30.  Mazzarella acted in his capacity as mayor to secure $25,119 in CDBG funds to renovate the Property, which was owned and/or occupied by Cavaioli.

 31. Whenever he so acted, Mazzarella had a significant personal relationship with Cavaioli.

 32. Mazzarella made no public written disclosure of these facts.

 33. Therefore, Mazzarella knew or had reason to know that he was acting in a manner which would cause a reasonable person, knowing all of the relevant facts, 
        to conclude that Cavaioli could improperly influence or unduly enjoy Mazzarella’s favor in the performance of his official duties as mayor or that he was likely 
        to act or fail to act as a result of the undue influence of Cavaioli.  Consequently, Mazzarella repeatedly violated § 23(b)(3).




In view of the foregoing violations of G.L. c. 268A by Mazzarella, the Commission has determined that the public interest would be served by the disposition of this matter without further enforcement proceedings, on the basis of the following terms and conditions agreed to by Mazzarella:

  1. that Mazzarella pay to the Commonwealth of Massachusetts, with such payment to be delivered to the Commission, the sum of $4,000[4] as a civil penalty for violating G.L. c. 268A, §§ 23(b)(2) and (b)(3);  and
  2. that Mazzarella waive all rights to contest, in this or any other administrative or judicial proceeding to which the Commission is or may be a party, the findings of fact, conclusions of law and terms and conditions contained in this Agreement.




//signed//                           10/23/12                    
Dean Mazzarella               Date  

//signed//                           11/14/12
Karen L. Nober                 Date
Executive Director



I, Dean Mazzarella, have personally read the above Disposition Agreement.  I understand that it is a public document and that by signing it, I will have agreed to all of the terms and conditions therein, including payment of $4,000 to the Commonwealth of Massachusetts, with such payment delivered to the State Ethics  Commission.

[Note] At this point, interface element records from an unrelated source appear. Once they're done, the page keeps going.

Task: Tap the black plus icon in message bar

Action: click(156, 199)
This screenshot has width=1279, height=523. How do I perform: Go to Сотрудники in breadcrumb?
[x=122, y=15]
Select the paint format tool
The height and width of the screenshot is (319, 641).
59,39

//signed//                       10/23/12
Dean Mazzarella            Date


[1] Edward Cavaioli (now deceased) was Mario Cavaioli’s brother.  

[2] G.L. c. 268A was amended by c. 28 of the Acts of 2009, effective September 29, 2009.  The language of § 23(b)(2) now appears in § 23(b)(2)(ii) of G.L. c. 268A, as amended, and states:  “No current officer or employee of a state, county or municipal agency shall knowingly, or with reason to know, use or attempt to use such official position to secure for such officer, employee or others unwarranted privileges or exemptions which are of substantial value and which are not properly available to similarly situated individuals.”

[3] For the time period in question, the Commission relies on Commonwealth v. Famigletti, 4 Mass. App. Ct. 584, 587 (1976), to determine that anything valued at $50 or more is "of substantial value."

[4] At the time of Mazzarella’s violations of § 23, the maximum civil penalty was $2,000 per violation.